What to work on —
The answer must give back every line of the data exactly, with no pictures.

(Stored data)

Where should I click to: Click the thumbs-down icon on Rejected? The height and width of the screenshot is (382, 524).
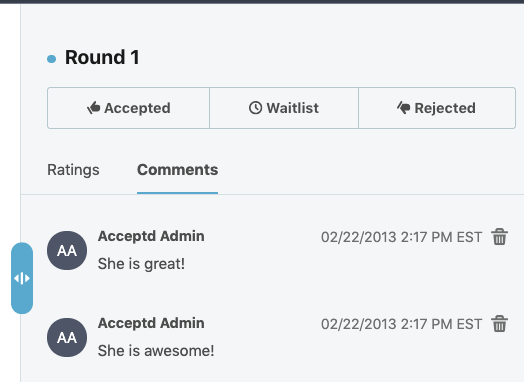tap(404, 108)
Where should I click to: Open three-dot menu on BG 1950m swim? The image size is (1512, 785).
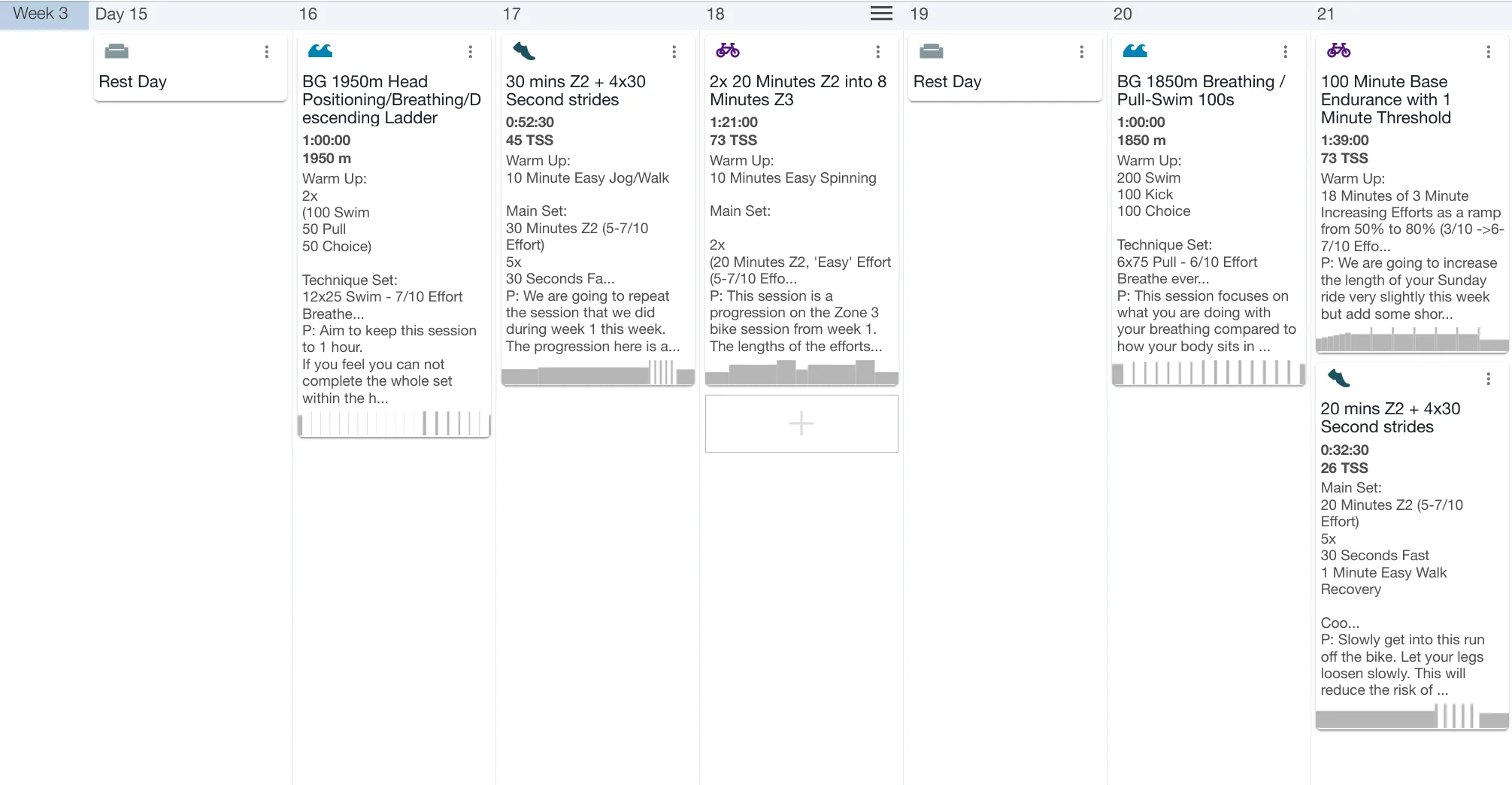471,52
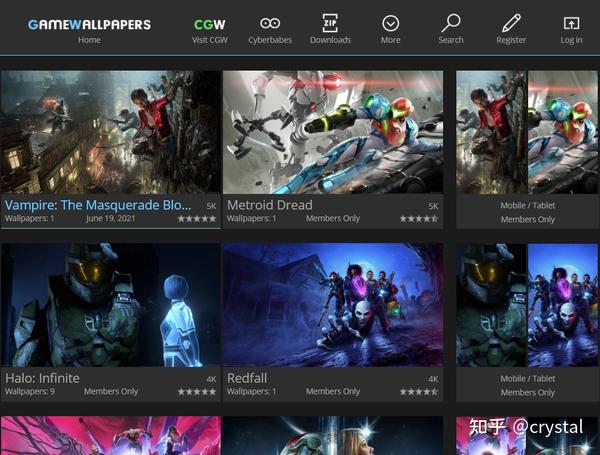Open top Mobile / Tablet wallpaper preview
600x455 pixels.
pos(528,132)
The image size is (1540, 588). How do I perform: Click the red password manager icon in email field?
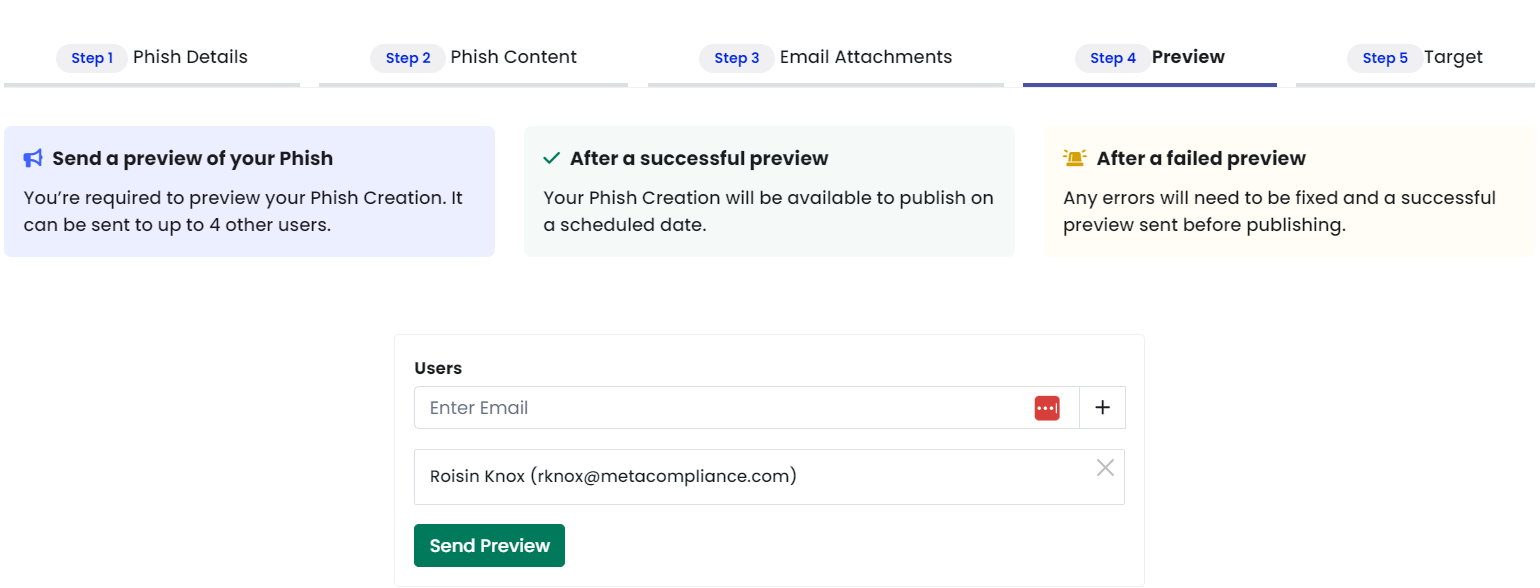click(x=1047, y=408)
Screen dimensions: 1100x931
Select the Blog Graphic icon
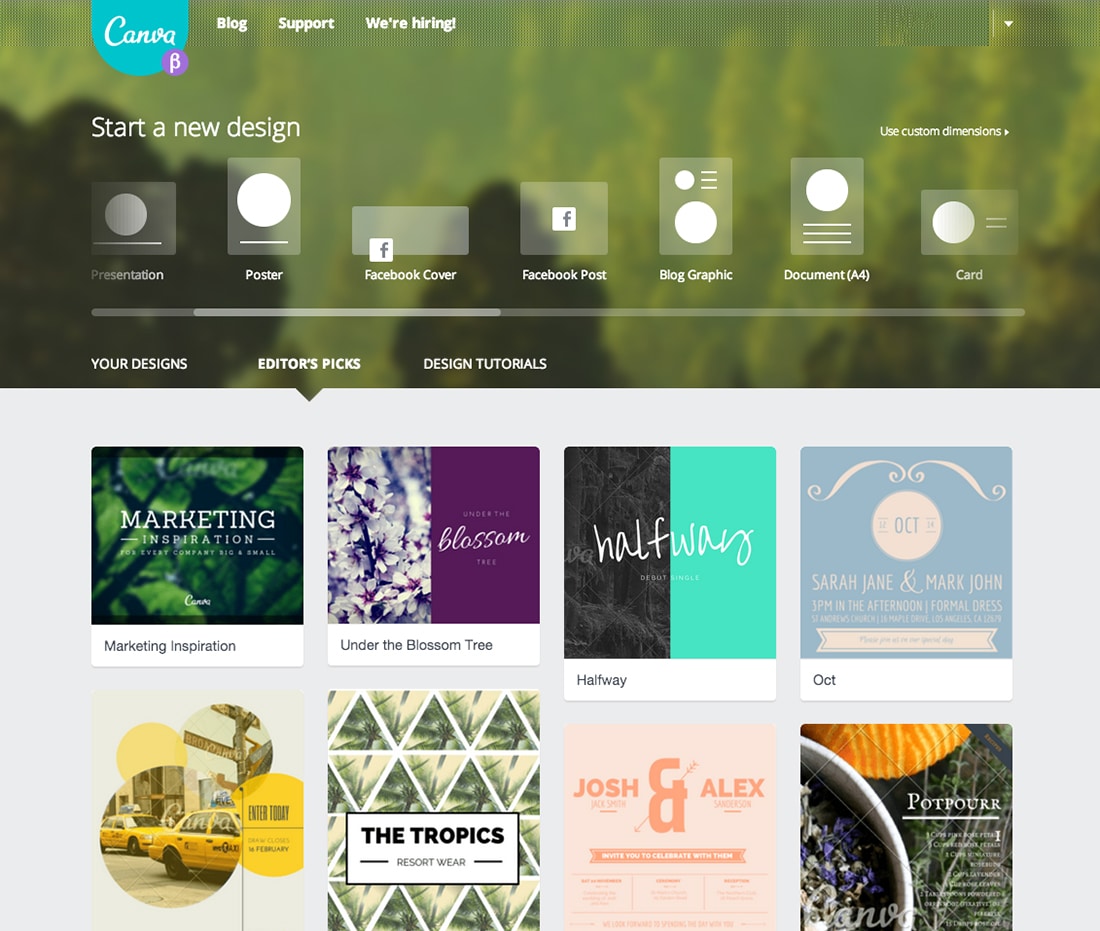695,206
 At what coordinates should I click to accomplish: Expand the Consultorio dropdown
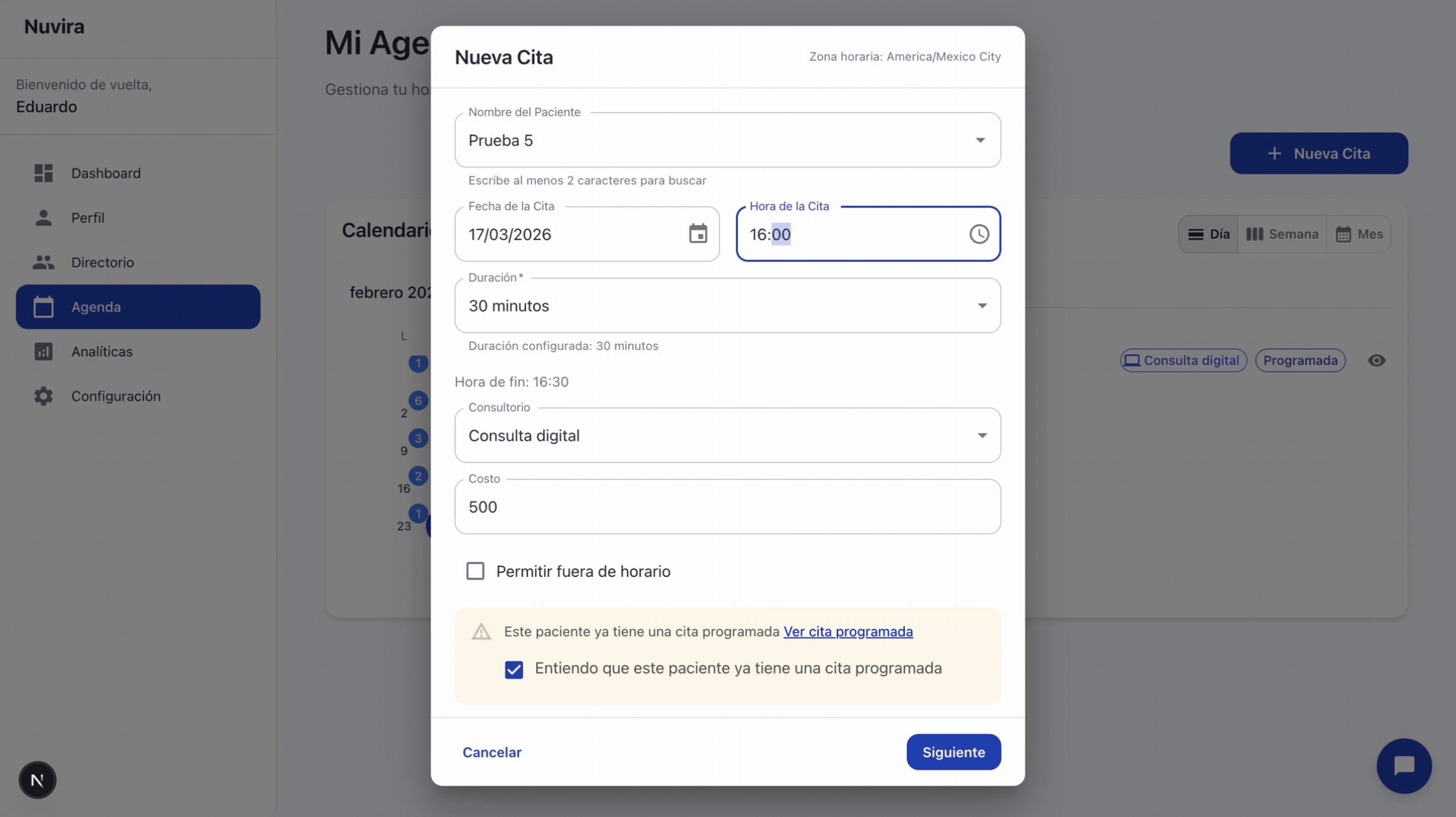981,435
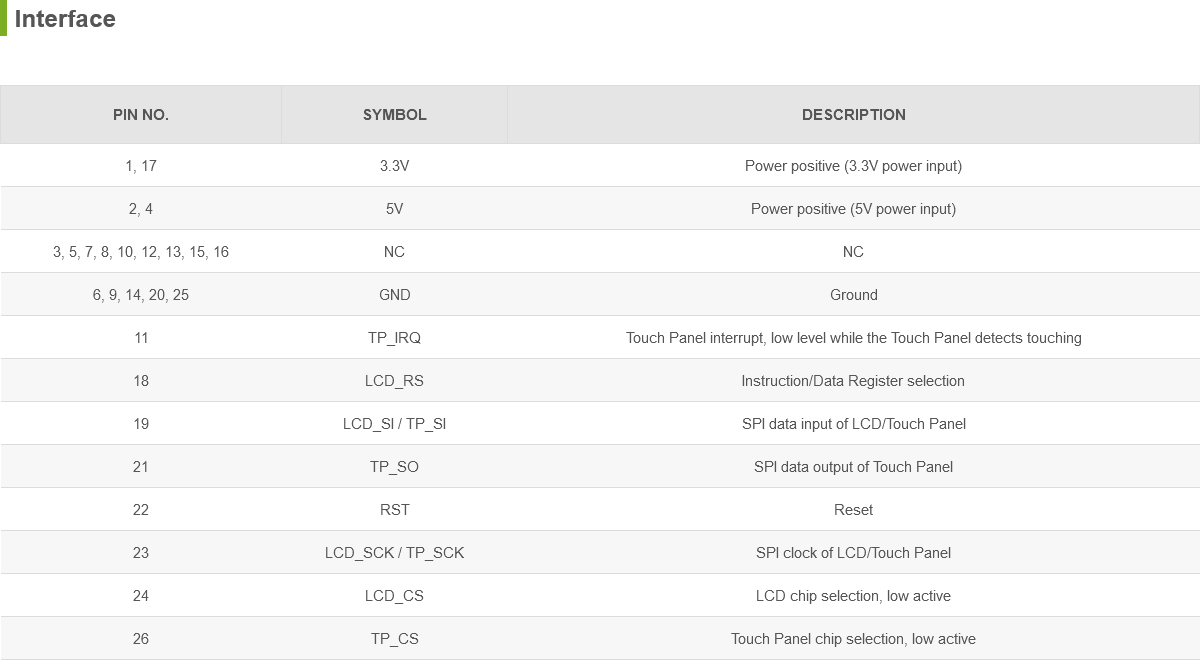The height and width of the screenshot is (662, 1200).
Task: Click the LCD_RS symbol cell
Action: 394,381
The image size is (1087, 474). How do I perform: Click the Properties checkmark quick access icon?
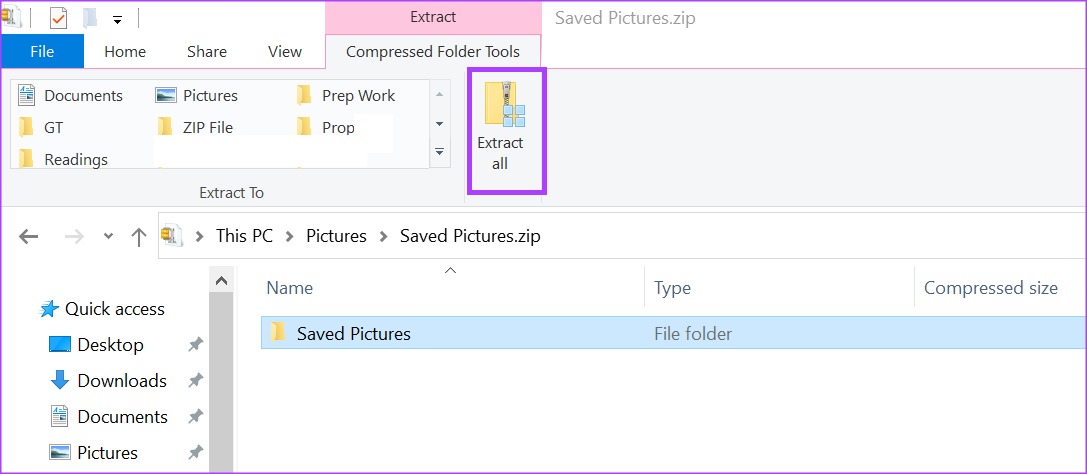[x=58, y=19]
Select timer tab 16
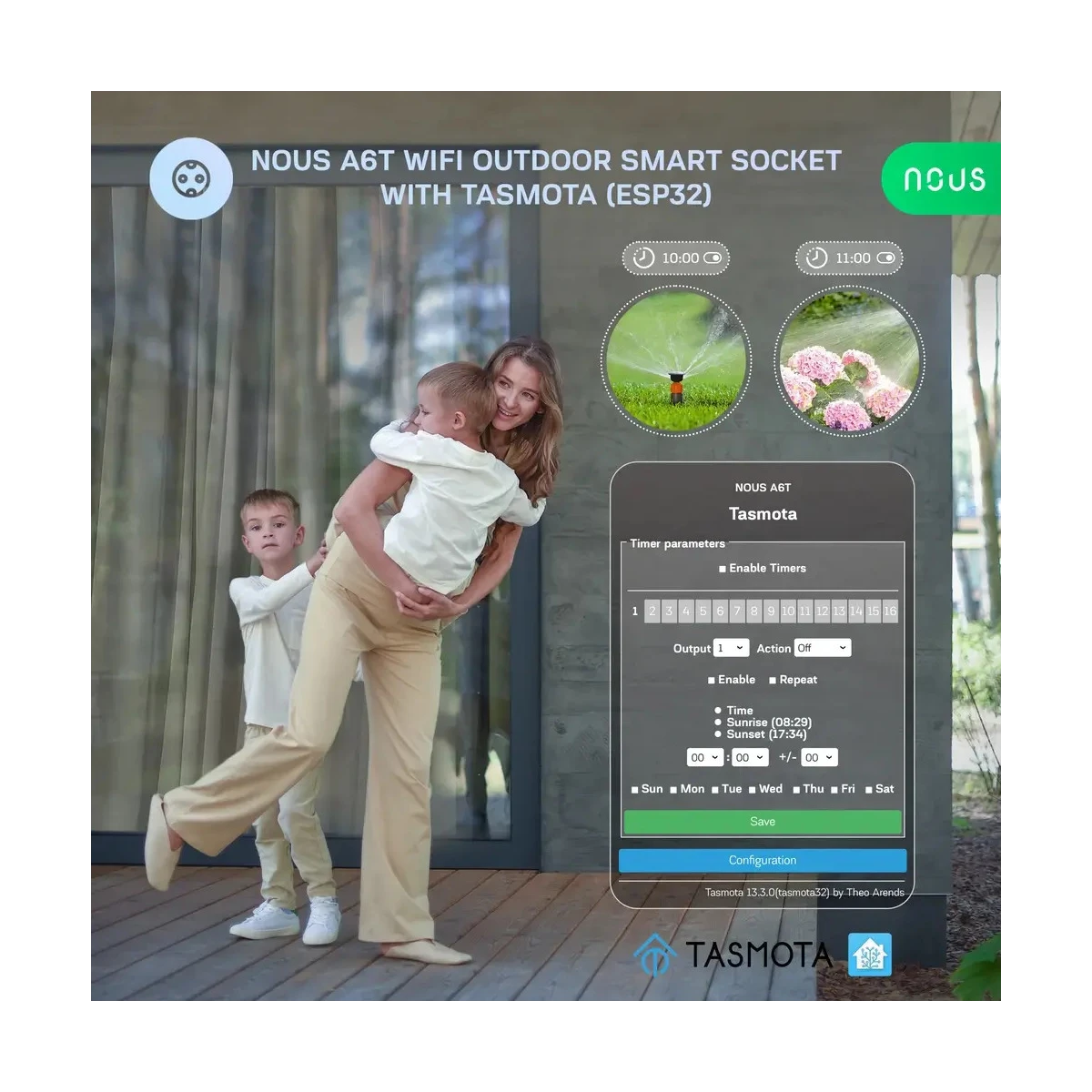 tap(890, 612)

Answer to this task —
Where should I click to: Click the thumbs-down icon on Rejected? The height and width of the screenshot is (382, 524).
tap(404, 108)
Where should I click to: Open three-dot menu on BG 1950m swim? The image size is (1512, 785).
471,52
Open top Mobile / Tablet wallpaper preview
600x455 pixels.
pos(528,132)
The image size is (1540, 588). How do I perform: Click the red password manager icon in email field?
click(x=1047, y=408)
Screen dimensions: 1100x931
Select the Blog Graphic icon
695,206
 At what coordinates should I click to accomplish: Expand the Consultorio dropdown
981,435
The height and width of the screenshot is (662, 1200).
Task: Click the LCD_RS symbol cell
Action: 394,381
The image size is (1087, 474). How do I perform: Click the Properties checkmark quick access icon?
[x=58, y=19]
Select timer tab 16
 tap(890, 612)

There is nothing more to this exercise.